Common cases include probability or purchase behavior. Logistic regression usually is considered to have equivalent performance
with more complex models.

Logistic Regression 也是相當常見且有用的模型。通常 Logisitc regression 會用於y在0~1之間的情況，比方說機率或是購買與否，也常被用在網站上(例如判斷上網的瀏覽者是真人還是爬蟲機器人)。
在多種簡易模型中，Logistic Regression通常被認為有跟複雜模型相提並論的預測能力。

In [None]:
from sklearn.linear_model import LogisticRegression

In [None]:
clf_logistic = LogisticRegression(solver ="lbfgs").fit(train_X, train_y)

In [None]:
print("The mean squared error for the logistc regression is",mean_squared_error(clf_logistic.predict(test_X), test_y))

In [None]:
print("logistic:", clf_logistic.predict(test_X)[:5])
print("linear:", clf_linear.predict(test_X)[:5])

In [None]:
print("Number of correct guess for logistic reg:", sum(clf_logistic.predict(test_X) == test_y))
print("Accuracy: ", sum(clf_logistic.predict(test_X) == test_y)/len(df_test))

In [None]:
binary_output = np.where(clf_linear.predict(test_X) > 0.5, 1, 0)
print("Number of correct guess for linear reg:", sum(binary_output == test_y))
print("Accuracy: ", sum(binary_output == test_y)/len(df_test))

#### Decision Tree and Random Forest
Among all models, decision tree based models are usually the best fit when we are pursuing better accuracy
with sufficient computing resource. In data predicting competition like Kaggle, the forerunner usually use some kind of
decision tree based models.
Only a single decision tree model may not be enough; however, we can train a bunch of decision tree model and aggregate
theirs prediction together and get better performace. And that is the starting point of the random forest model.

當我們對準確率有較高的要求，同時允許使用一定的計算資源時，基於決策樹的模型通常是最好的選擇。
現今在資料預測比賽中(如Kaggle)，獲得優勝的隊伍多數都會採用基於決策樹的演算法。
然而，單一個決策樹的預測效果比較有限，但如果我們一口氣訓練出幾百幾千個決策樹，
再用某種方式來總和每個決策樹的預測結果，或許就能有更好的預測力。而這也是隨機森林的出發點。
![random_forest_1](https://github.com/JumpingSquid/py_tutorial/raw/master/image/rf_ilus.png)

In [None]:
from sklearn.ensemble import RandomForestClassifier

In [None]:
clf_rf = RandomForestClassifier(n_estimators=150, max_depth=3,random_state=0)
clf_rf.fit(train_X, train_y)

In [None]:
print("The mean squared error for the random forest is",mean_squared_error(clf_rf.predict(test_X), test_y))
print("Number of correct guess for random forest:", sum(clf_rf.predict(test_X) == test_y))
print("Accuracy: ", sum(clf_rf.predict(test_X) == test_y)/len(df_test))
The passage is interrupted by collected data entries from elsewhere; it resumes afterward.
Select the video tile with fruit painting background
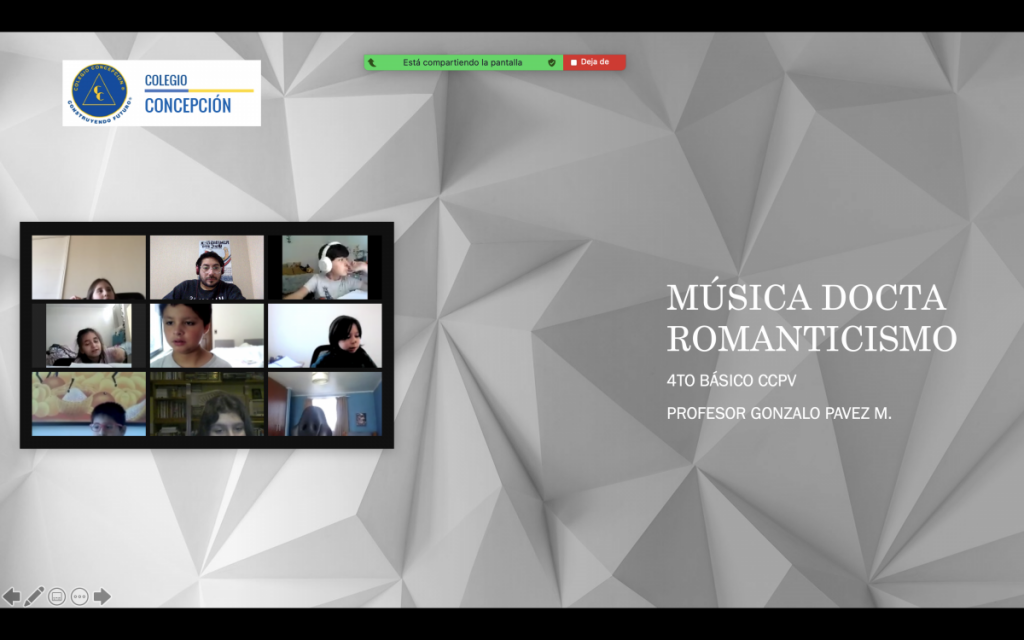This screenshot has width=1024, height=640. (x=88, y=404)
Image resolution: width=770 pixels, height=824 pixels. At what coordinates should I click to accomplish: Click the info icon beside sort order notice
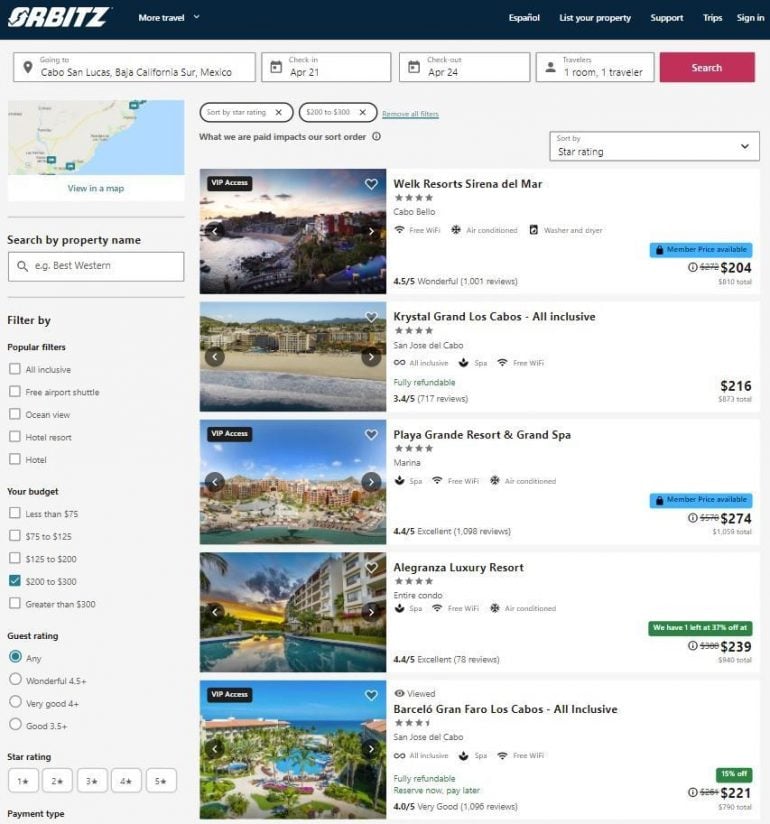point(377,137)
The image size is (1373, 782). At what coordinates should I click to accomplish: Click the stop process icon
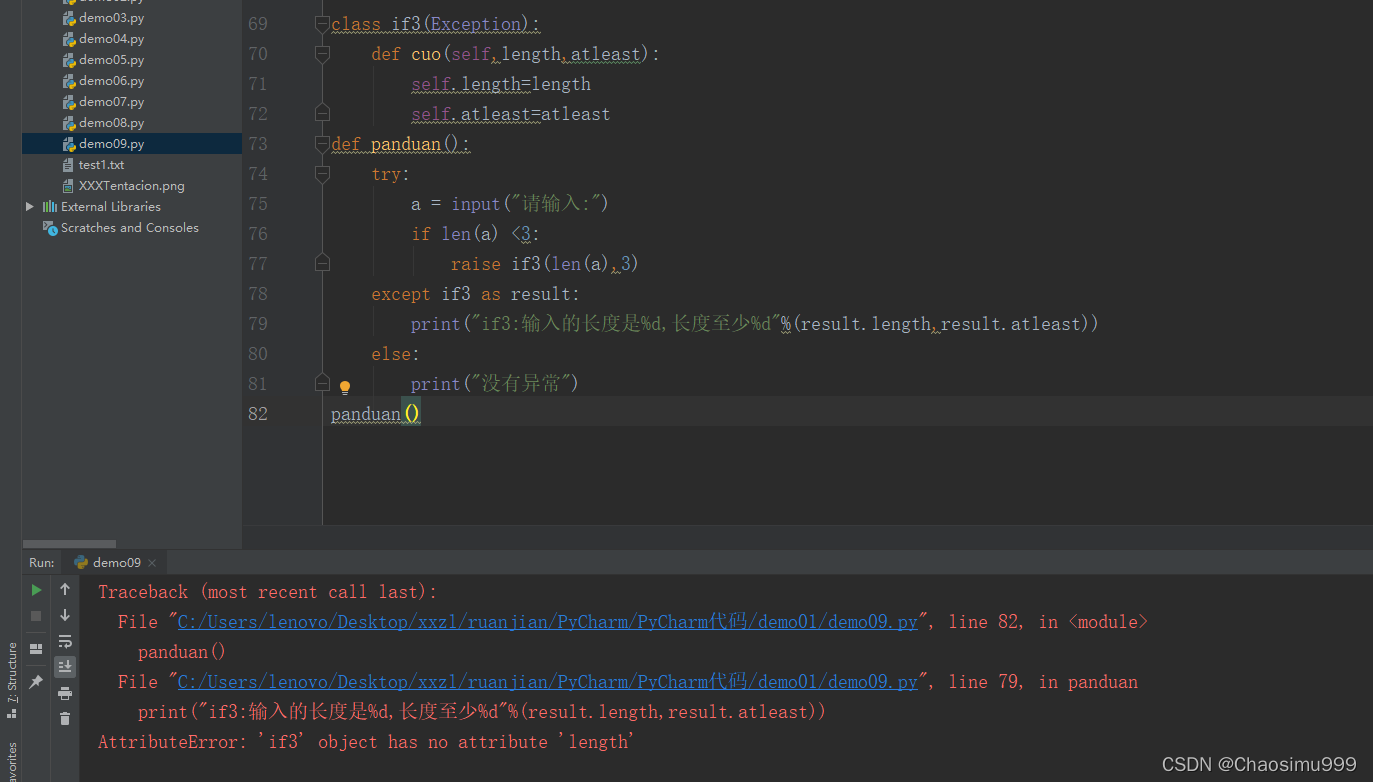[x=35, y=615]
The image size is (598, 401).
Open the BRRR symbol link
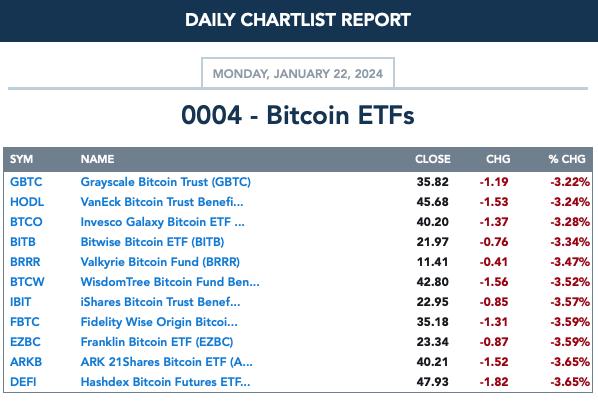[x=25, y=262]
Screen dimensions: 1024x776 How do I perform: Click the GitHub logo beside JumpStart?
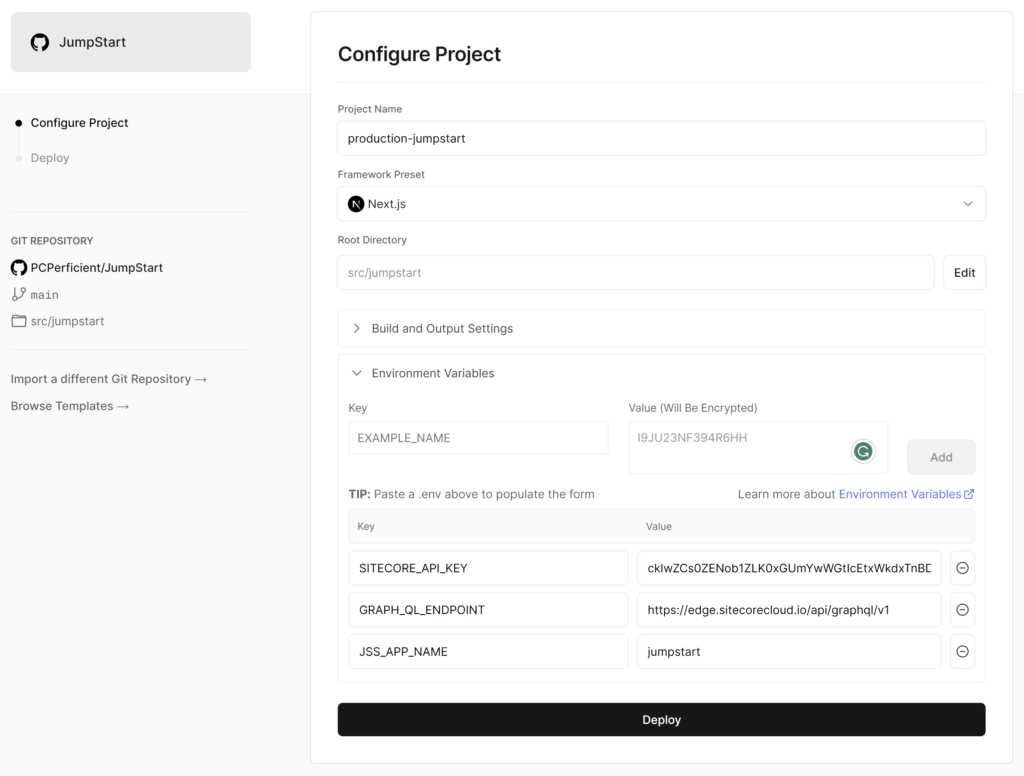tap(39, 43)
## 2. Feature Engineering 特徵工程
After using three basic features to train the models, we may want to add more features to improve the accuracy.
In practice, we can transform or combine one or more existing features to create a new feature.
This is called feature engineering. In general, if we are facing a dataset with limited sample size and features,
 feature engineering is the key to increase the performance of a model.

當我們使用完原始資料的變數後，我們可能會想要使用更多的變數來提升模型的預測能力。實務上我們可以將變數做一些處理，或是把不同的變數組合在一起。
這個過程稱為特徵工程。如果我們今天的樣本數或變數有限，特徵工程對於提升模型效果有很大的幫助。

In [None]:
print(train_X.head())

In [None]:
train_X["old"] = np.where(train_X.Age > 55, 1, 0)
train_X["young"] = np.where(train_X.Age < 20, 1, 0)
print(train_X.head())

test_X["old"] = np.where(test_X.Age > 55, 1, 0)
test_X["young"] = np.where(test_X.Age < 20, 1, 0)

In [None]:
train_X["old_man"] = np.where((train_X.old == 1)&(train_X.Sex==1), 1, 0)
train_X["young_man"] = np.where((train_X.young == 1)&(train_X.Sex==1), 1, 0)
print(train_X.head())

test_X["old_man"] = np.where((test_X.old == 1)&(test_X.Sex==1), 1, 0)
test_X["young_man"] = np.where((test_X.young == 1)&(test_X.Sex==1), 1, 0)

In [None]:
clf_linear = LinearRegression().fit(train_X, train_y)
clf_logistic = LogisticRegression(solver ="lbfgs").fit(train_X, train_y)
clf_rf.fit(train_X, train_y)

binary_output = np.where(clf_linear.predict(test_X) > 0.5, 1, 0)
print("Number of correct guess for linear reg:", sum(binary_output == test_y))
print("Number of correct guess for logistic reg:", sum(clf_logistic.predict(test_X) == test_y))
print("Number of correct guess for random forest:", sum(clf_rf.predict(test_X) == test_y))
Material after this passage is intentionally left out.